Teaching art provides me with a constant source of creative inspiration for my own art making. Some of these artworks take the form of traditional instructional aides and exemplars that are part and parcel of an art teacher's toolkit. Others are my personal responses to interactions on form and/or content that come from working in a collaborative studio environment with the inspiring student artists and faculty at St. Andrew's Episcopal School, my teaching home. Sometimes I simply find art in the debris left from the productive energy and experimentation that swirls around me every day in my role as an art educator. This visual journal is a way for me to capture, reflect on and share some of the intersections between my personal art, my teaching and art of the classroom.
Neglected Drain
Digital Photograph. A studio sink left uncleaned following an unscheduled fire drill
"Hey! Can I Get Some Help Around Here?!"
Spray Paint on Paper, 4'x6'. Prepared as a project exemplar for my portfolio development class, I did it in a big hurry in my home studio on a day I was feeling ambushed by personal and professional chores. Stenciled images of dishrags, brooms and dust scoops, spray bottles shooting soap bombs, all tumbling in chaos above heads -- my heads I think, yelling in frustration and exasperation. I was feeling the title the whole time I was making it!
Cross Contour Drawing
Pen and Colored Pencil on Construction Paper, 9"x12"

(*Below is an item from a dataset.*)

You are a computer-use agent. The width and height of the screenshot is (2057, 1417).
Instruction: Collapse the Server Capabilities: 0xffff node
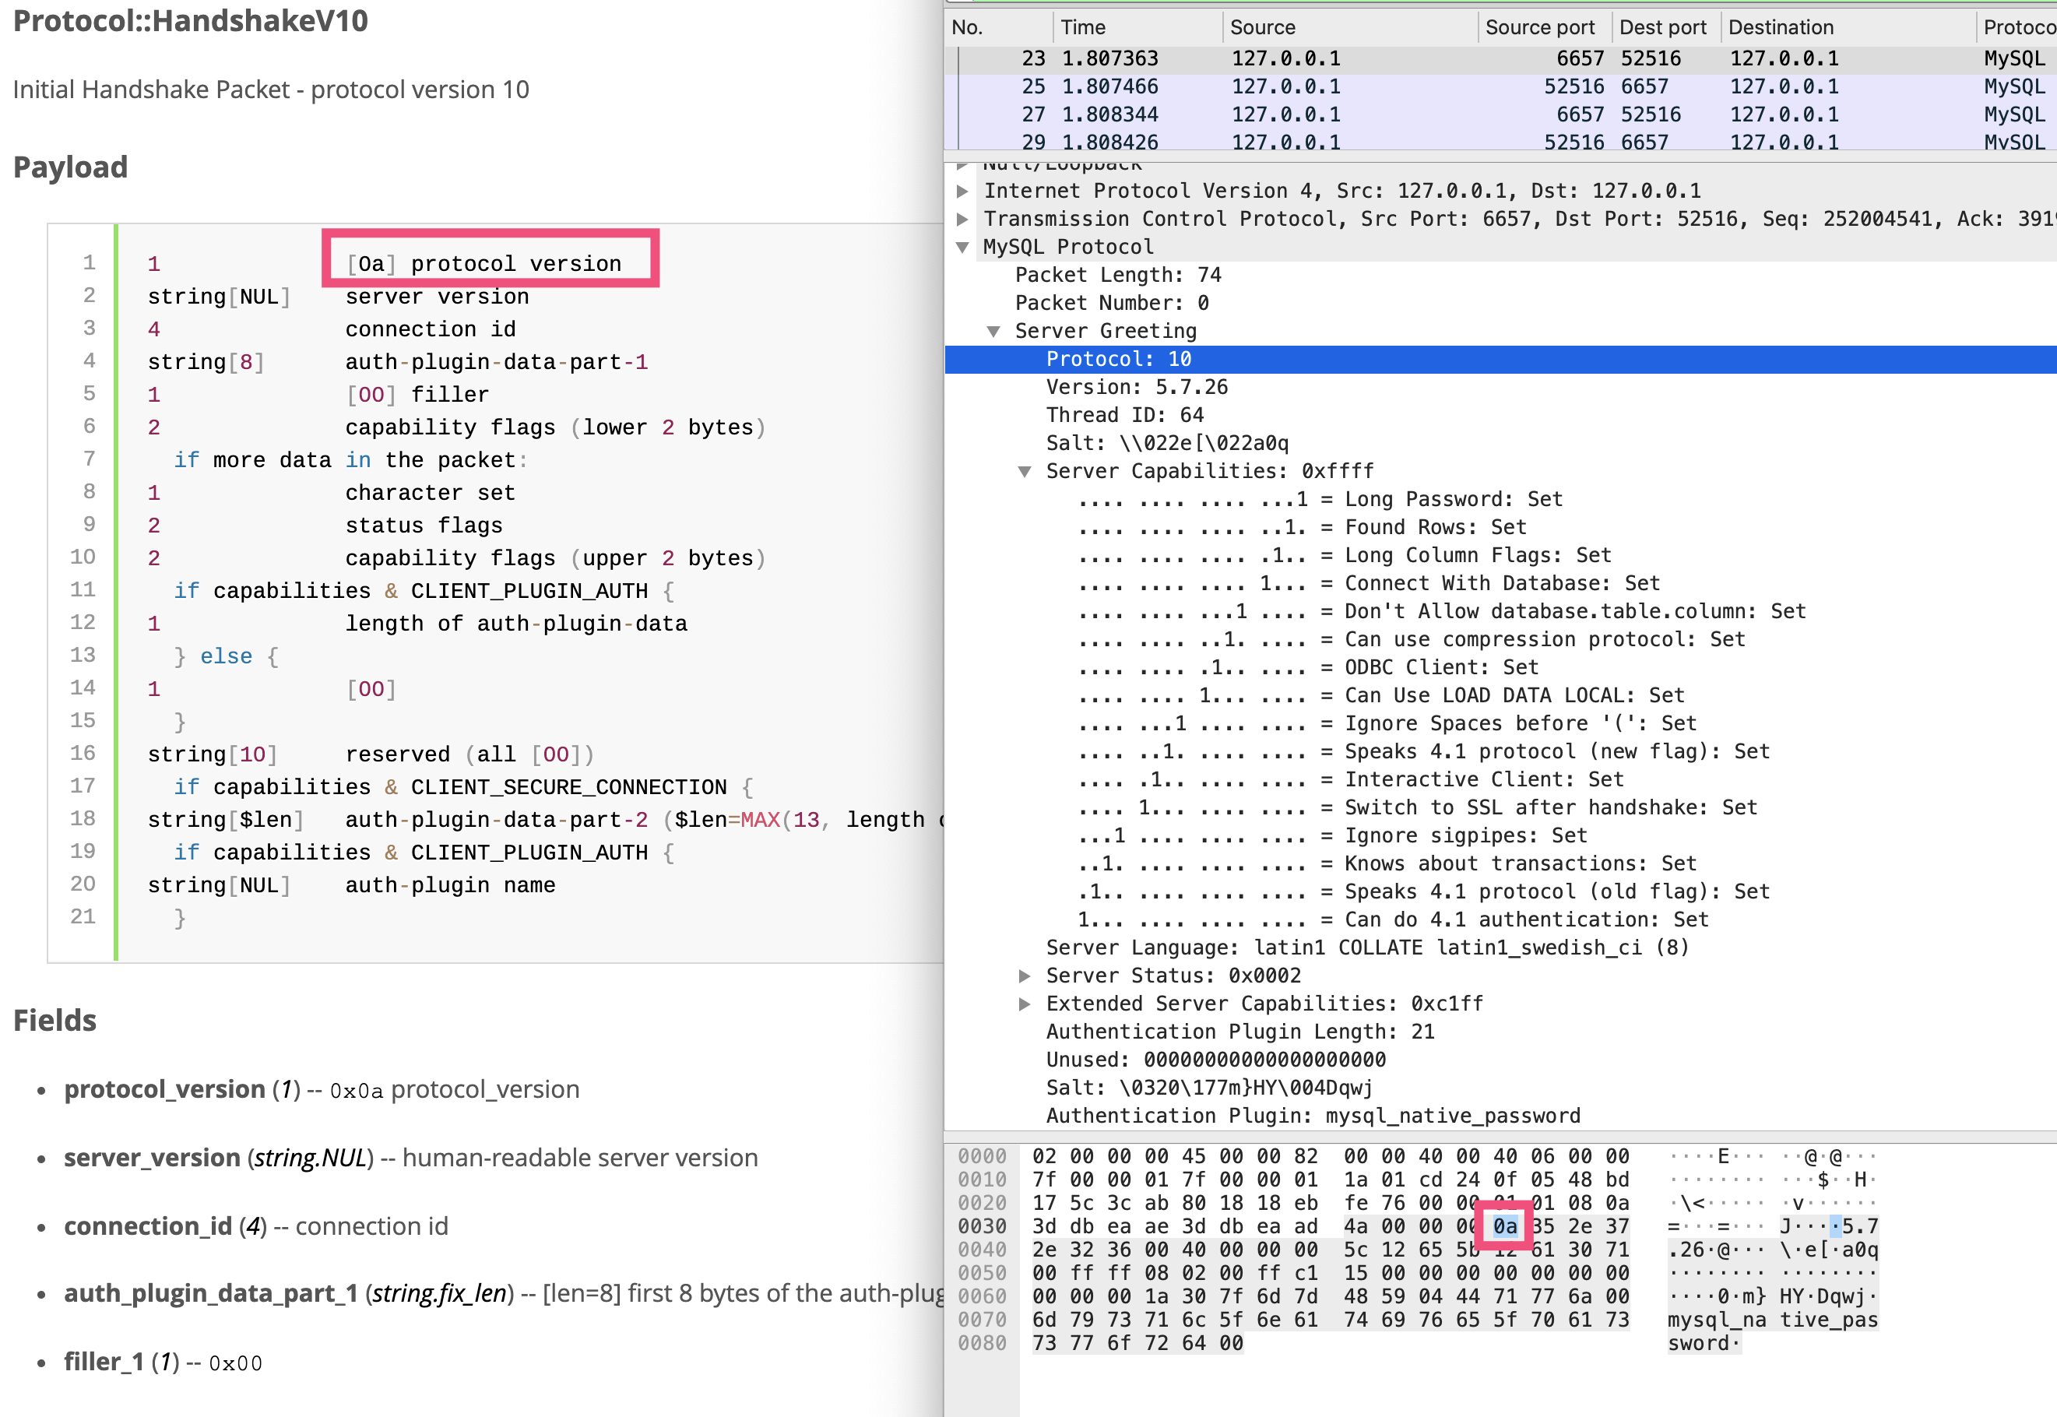(1025, 471)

I included a few "mistakes" in this exemplar done for my beginning drawing class as discussion points, and my astute students found many more than I'd planned. This deepens the class conversation: we had more technical points to consider in terms of drawing, and my status as a learner is more apparent to my empathetic students.
Interior Exterior: Self Portrait
Paper & Found Object Collage on Cedar Box. 4"x8"x6"
Illustration for "Halloween Hollow"
Blown ink, charcoal and pastel on paper. 12"x8".
Twenty-One Triangles
Torn, folded and sewn 300 lb BFK
Life Dreaming
Charcoal, ashes from personal journal, and pastel on colored paper, 12"x12"
This piece is the result of a collaboration with two colleagues, Liz Kiingi and Evan Morgan, master teachers both, for an English course they taught. Dealing with metaphors from The Great Gatsby, students were asked to first write down a list of personal dreams and aspirations. Students then burned the paper on which this assignment was printed. They used the ashes of these "goals" to create unexpected new visual representations of what might come out of such an experience, interpreting themes from The Great Gatsby, visual motifs arising from their art, and finally in written reflections of how such challenges might be met in their own lives.